-- Description of the task --
Go through the listing and copy each line that has the string "panel" in it.

-- Information given --
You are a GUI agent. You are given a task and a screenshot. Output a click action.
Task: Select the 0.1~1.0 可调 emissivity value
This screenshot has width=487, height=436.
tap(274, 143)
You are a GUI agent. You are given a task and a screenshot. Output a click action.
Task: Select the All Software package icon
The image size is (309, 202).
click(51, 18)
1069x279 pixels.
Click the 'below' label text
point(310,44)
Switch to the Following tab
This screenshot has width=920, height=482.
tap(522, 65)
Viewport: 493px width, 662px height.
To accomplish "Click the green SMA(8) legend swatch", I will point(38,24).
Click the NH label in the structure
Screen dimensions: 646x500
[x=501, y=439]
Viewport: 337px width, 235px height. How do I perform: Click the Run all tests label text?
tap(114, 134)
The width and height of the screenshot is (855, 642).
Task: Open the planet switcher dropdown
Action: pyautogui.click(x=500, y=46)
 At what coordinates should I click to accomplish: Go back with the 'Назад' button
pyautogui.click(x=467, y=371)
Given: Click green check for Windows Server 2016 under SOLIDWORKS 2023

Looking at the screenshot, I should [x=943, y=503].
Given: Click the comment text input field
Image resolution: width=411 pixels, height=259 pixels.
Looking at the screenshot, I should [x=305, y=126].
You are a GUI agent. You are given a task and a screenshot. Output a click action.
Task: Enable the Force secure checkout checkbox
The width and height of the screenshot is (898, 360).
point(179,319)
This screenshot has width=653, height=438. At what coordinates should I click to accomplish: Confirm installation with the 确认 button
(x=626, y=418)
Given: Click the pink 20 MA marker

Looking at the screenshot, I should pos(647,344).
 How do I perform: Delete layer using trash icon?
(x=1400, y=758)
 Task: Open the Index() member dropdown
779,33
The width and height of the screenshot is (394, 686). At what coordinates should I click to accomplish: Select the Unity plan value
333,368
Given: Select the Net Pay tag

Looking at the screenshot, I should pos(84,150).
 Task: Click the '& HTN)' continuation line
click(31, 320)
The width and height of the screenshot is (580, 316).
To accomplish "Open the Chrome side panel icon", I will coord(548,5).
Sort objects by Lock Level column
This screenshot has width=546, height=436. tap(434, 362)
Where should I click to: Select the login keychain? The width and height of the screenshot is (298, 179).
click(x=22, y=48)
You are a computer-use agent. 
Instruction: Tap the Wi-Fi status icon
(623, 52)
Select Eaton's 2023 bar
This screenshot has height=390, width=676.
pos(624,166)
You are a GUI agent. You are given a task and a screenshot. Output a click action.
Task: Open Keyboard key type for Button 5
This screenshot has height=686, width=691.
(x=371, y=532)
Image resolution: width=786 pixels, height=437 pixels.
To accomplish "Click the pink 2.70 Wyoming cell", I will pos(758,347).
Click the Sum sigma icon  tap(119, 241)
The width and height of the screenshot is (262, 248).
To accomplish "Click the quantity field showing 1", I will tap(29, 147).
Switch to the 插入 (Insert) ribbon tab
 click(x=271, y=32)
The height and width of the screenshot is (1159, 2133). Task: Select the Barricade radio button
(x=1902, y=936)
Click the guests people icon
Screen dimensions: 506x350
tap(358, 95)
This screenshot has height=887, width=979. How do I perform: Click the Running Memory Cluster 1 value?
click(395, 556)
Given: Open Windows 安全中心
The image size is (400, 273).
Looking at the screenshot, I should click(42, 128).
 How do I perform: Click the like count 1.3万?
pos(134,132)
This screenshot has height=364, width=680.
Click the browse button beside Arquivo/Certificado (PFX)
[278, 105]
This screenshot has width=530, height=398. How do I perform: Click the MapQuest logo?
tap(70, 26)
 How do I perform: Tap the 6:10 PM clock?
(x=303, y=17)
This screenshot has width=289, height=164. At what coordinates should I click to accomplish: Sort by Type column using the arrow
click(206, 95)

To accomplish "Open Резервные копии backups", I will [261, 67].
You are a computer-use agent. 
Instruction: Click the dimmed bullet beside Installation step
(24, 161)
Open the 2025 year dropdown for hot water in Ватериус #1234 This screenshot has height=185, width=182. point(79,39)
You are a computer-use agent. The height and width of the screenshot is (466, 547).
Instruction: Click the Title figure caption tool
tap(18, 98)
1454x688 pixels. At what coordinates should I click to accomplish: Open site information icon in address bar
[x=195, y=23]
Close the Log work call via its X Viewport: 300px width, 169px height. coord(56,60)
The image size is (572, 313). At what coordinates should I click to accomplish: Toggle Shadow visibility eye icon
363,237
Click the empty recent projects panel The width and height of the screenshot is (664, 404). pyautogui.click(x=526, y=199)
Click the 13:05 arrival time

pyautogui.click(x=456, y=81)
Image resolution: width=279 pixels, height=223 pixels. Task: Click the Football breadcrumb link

-- Your response --
To accomplish "Open the Chrome side panel icon", I will coord(548,5).
Click the empty recent projects panel The width and height of the screenshot is (664, 404). pyautogui.click(x=526, y=199)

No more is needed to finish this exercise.